The rule-based classifier estimates likelihood of the sentence to be an outcome based on cue phrases such as “significantly greater,” “well tolerated,” and “adverse events.” The strength of evidence provided by cue phrases is measured by the ratio of the cumulative score for found phrases to maximal possible score. For example, the following sentence: “The dropout rate due to adverse events was 12.4% in the moxonidine and 9.8% in the nitrendipine group” is segmented into eight phrases during MetaMap38 processing, so the maximal possible score is set to 8, and the two phrases “dropout rate” and “adverse events” contribute 1 point each to the cumulative score, which results in a likelihood estimate of 0.25 for the sentence.

The Naïve Bayes classifier treats each sentence as a bag of words and generates the probability of the sentence to be an outcome statement, rather than a binary decision with respect to the class of the sentence being an outcome or not.

The n-gram–based classifier generates the probability in a manner different from the Naïve Bayes classifier: whereas the probability assigned by the Naïve Bayes classifier is based on probabilities of all words encountered during training, the n-gram–based classifier uses only features that are strong positive predictors of outcomes. These features were selected as uni- and bi-grams by first identifying the most informative features using information gain measure,39 then selecting only positive outcome predictors using odds ratio,40 and finally by a manual revision by the RN author (during which the topic-specific terms, such as rheumatoid arthritis, one of the three diseases used to retrieve the training documents, were removed from the feature set to ensure generality of the features).
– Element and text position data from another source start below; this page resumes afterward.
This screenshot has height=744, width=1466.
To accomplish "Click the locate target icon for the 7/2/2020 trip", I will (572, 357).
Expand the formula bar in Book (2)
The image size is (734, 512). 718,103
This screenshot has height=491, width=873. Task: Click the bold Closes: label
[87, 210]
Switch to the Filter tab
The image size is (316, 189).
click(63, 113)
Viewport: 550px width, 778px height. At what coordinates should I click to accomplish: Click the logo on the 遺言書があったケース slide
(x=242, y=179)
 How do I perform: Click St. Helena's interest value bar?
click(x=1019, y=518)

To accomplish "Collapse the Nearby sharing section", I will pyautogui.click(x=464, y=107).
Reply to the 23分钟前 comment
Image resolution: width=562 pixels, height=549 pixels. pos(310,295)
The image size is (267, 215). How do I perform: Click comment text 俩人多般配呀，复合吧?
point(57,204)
As an example, consider the terms “superior” and “placebo controlled.” Both have a high information gain value, but “superior” also has a high positive odds ratio value and is selected as a feature for the n-gram classifier, as opposed to “placebo controlled” that has a high negative odds ratio, and is therefore discarded.

The position classifier is based on the discourse structure of the abstract and the relative position of the sentence in the abstract. As can be seen in , the likelihood estimate that a sentence contains an outcome statement is very high for the last 3 sentences of the abstract. This is also true for the sentences in the results and the conclusions sections of the structured abstracts. Of the 275 citations used for training, 22 (2.5%) were not structured. In the rest, the outcome statements were found in conclusions in 63.6% of the structured abstracts, in the results section of another 36%, and in the interventions section of 1 abstract.

Figure 2.

Figure 2.

Positions of outcome statements in 275 training abstracts.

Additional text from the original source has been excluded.